CAR-T therapy is one of the latest hopes for a successful treatment for patients suffering from multiple myeloma, an aggressive form of bone marrow cancer. The therapy uses genetically modified immune cells to treat cancer – manipulating the genes allows the immune cells to better detect and destroy malignant cells in the patient’s blood, bone marrow and lymph nodes. In addition, a recent clinical trial conducted by a team of researchers at the University of Heidelberg in Germany showed that a standard three-component combination of drugs used as the first treatment could be significantly more effective when combined with so-called monoclonal antibodies.

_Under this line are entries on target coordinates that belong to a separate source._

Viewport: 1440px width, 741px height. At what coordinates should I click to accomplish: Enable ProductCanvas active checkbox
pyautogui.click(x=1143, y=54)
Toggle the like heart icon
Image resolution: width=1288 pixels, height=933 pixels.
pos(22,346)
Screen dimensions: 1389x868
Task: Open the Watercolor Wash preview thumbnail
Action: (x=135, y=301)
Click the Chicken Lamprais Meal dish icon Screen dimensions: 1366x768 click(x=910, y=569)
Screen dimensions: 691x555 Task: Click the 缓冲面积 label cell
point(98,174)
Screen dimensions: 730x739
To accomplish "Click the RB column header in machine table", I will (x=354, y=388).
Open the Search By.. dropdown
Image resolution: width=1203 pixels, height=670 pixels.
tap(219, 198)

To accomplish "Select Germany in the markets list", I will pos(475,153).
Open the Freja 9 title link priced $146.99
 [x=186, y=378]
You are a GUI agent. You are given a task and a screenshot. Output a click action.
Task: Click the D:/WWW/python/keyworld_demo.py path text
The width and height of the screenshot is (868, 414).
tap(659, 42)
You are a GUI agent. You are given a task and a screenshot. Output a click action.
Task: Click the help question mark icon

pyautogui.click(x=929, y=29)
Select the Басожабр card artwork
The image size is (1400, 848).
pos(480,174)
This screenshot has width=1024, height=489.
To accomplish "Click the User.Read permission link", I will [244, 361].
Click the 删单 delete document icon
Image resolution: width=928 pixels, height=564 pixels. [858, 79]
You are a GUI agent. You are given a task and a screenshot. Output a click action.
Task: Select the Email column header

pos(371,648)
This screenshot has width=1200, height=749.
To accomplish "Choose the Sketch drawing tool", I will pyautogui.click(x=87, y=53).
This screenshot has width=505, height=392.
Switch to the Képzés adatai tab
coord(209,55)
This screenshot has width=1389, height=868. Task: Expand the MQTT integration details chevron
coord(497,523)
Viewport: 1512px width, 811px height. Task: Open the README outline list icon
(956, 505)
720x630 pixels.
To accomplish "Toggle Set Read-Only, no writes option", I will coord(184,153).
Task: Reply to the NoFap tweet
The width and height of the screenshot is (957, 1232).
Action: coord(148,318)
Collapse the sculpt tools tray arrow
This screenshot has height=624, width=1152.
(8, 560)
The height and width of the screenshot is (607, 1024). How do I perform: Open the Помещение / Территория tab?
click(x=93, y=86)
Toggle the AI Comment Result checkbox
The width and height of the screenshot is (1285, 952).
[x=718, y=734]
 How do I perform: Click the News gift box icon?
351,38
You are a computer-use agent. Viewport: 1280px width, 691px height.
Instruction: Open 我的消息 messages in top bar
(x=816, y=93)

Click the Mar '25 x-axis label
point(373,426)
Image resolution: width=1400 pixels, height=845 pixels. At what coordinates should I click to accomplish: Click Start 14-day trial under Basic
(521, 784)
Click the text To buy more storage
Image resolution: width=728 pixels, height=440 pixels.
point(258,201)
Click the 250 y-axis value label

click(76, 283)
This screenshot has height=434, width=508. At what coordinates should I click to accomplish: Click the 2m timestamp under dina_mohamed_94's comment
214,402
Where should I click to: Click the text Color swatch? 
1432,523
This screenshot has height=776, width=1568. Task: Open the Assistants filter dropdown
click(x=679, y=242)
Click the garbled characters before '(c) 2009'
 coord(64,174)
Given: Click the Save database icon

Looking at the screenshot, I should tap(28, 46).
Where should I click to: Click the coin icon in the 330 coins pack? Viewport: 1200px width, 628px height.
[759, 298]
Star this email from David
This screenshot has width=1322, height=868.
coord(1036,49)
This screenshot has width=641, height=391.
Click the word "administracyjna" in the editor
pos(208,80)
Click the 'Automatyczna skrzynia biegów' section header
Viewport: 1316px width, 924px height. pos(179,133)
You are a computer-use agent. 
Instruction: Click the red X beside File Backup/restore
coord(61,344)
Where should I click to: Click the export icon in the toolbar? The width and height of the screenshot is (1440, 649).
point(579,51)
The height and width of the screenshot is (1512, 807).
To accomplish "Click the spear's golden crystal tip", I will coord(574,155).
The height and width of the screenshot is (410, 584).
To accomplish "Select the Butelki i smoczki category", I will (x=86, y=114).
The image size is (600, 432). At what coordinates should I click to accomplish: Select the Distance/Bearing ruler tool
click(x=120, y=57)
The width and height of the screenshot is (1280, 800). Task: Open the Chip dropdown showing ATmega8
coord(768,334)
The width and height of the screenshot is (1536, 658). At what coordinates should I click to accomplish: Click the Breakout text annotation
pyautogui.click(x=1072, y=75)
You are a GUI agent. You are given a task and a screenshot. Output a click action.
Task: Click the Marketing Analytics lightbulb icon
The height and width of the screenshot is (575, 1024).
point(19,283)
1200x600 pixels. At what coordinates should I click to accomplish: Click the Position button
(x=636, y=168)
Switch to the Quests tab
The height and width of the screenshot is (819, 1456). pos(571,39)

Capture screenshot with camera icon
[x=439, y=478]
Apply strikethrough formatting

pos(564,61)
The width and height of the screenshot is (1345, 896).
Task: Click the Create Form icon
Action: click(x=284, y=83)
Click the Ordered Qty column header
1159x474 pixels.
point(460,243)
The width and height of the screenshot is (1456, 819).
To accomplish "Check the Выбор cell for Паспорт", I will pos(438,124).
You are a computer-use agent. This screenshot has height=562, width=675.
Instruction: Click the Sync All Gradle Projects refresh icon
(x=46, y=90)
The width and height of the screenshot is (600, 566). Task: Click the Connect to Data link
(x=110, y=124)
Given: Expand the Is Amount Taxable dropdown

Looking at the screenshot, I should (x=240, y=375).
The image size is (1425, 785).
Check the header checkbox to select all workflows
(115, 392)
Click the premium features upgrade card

Glioblastoma multiforme is a type of brain tumour that is difficult to treat. A study by scientists at Northwestern University Feinberg School of Medicine in Chicago shows how combining ultrasound with microbubbles temporarily opens the brain’s protective barrier (blood-brain barrier) to administer the drug more effectively to the patient. First, the patient receives an intravenous fluid injection with microscopic bubbles that fill the body’s blood vessels. Then, ultrasonic waves shake the microbubbles in the targeted brain area, opening up the dense walls of blood vessels. The chemotherapeutic drug can attack the cancer when the blood-brain barrier is breached.

Meanwhile, according to research by experts from RCSI Dublin and Canada’s Cedars Cancer Center, medical marijuana, containing tetrahydrocannabinol (THC) and cannabidiol (CBD), is “a safe and effective adjuvant treatment for pain relief in cancer patients.